The pope was speaking from a written text at his Wednesday general audience.

According to theologians who spoke with LifeSite, there is a danger the phrase by itself could be taken in an erroneous way.

In context, the Pope said:

Dear brothers and sisters, we are never alone. We can be far, hostile; we can even say we are ‘without God.’ But Jesus Christ’s Gospel reveals to us that God cannot be without us: He will never be a God ‘without man’; it is He who cannot be without us, and this is a great mystery! God cannot be God without man: this is a great mystery!

John Paul Meenan, professor of theology at Our Lady Seat of Wisdom, a Catholic college in Eastern Ontario, told LifeSiteNews that while the second phrase (God cannot be God without man) is open to misinterpretation, the Pope’s first wording (He will never be a God ‘without man’) is less problematic since it is in the future tense, “since God is now in an eternal covenant with man.” Professor Meenan said it is not true that ‘God cannot be God without man’ in a universal sense.

Meenan was particularly concerned about the statement because it could be taken to support a modernist falsehood known as “process theology” which posits “God perfects himself by creation or grows with creation.”

Another credentialed Catholic lay theologian known to LifeSiteNews but wishing to remain anonymous explained, “Because of The Incarnation of Our Lord Jesus Christ, it is true that God remains eternally joined to mankind through the human nature of Jesus Christ, Second of the Three Divine Persons of The Most Blessed Trinity.”

“Nonetheless, God has absolutely no actual need of mankind, our relationship with God being entirely dependent on that gratuitous superabundance of the infinite Divine Love of The Father, Son and Holy Spirit,” the theologian added.

Saint Irenaeus of Lyons (c.130-c.208), a bishop, martyr, and Father of the Church, wrote in his famous work Against the Heresies:

In the beginning it was not because he had need of man that God fashioned Adam but so as to have someone on whom to set his blessings.
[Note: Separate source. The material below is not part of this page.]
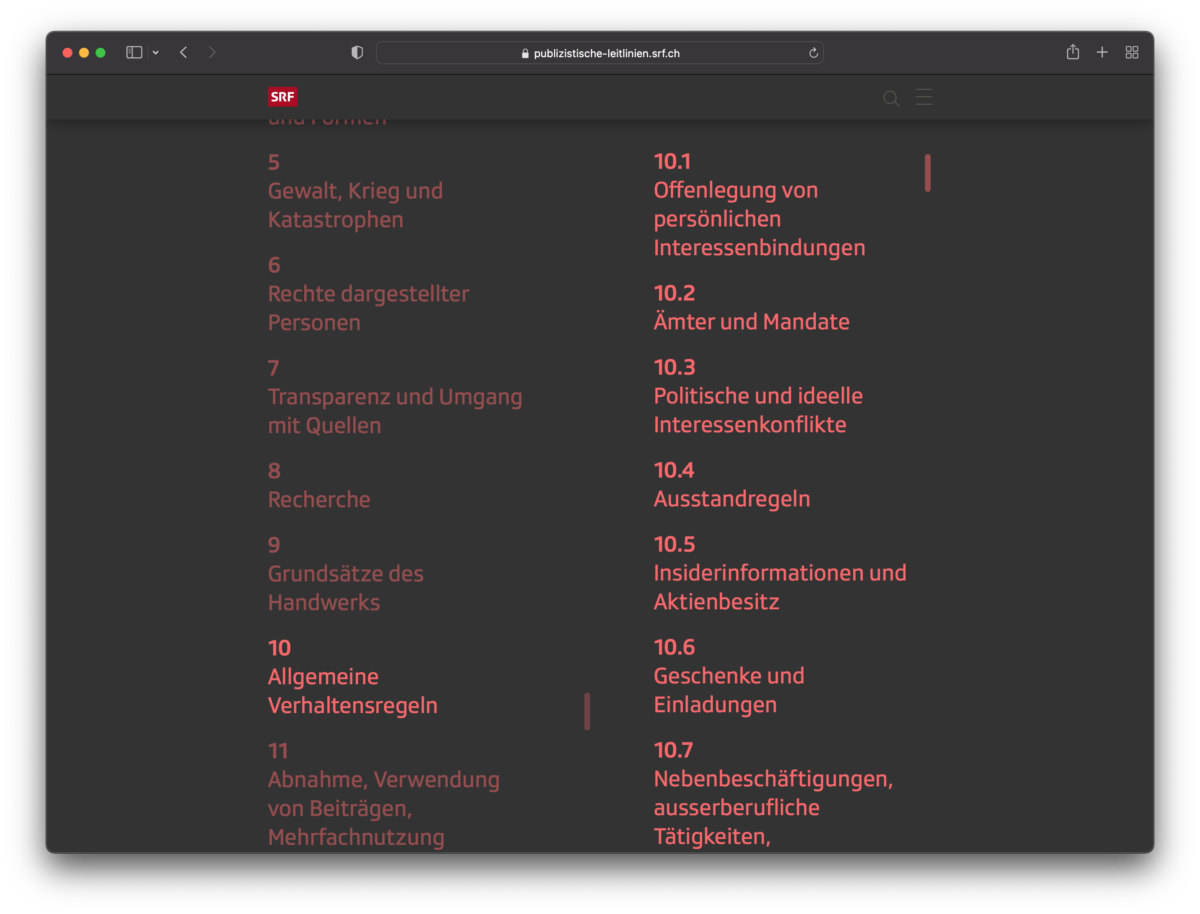The height and width of the screenshot is (914, 1200).
Task: Show tab overview grid
Action: pos(1132,53)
For, not only before Adam but even before creation, the Word glorified the Father while dwelling in him and was glorified by the Father.

Saint Irenaeus added:

When people stand in the light, it is not they who illumine the light and cause it to shine but who are illumined and made to shine by it. Far from contributing anything at all to it, they benefit from the light and are lit up by it. This is how it is in serving God: our service contributes nothing to God for God has no need of man's service; but to those who serve and follow him God gives life, incorruptibility and eternal glory.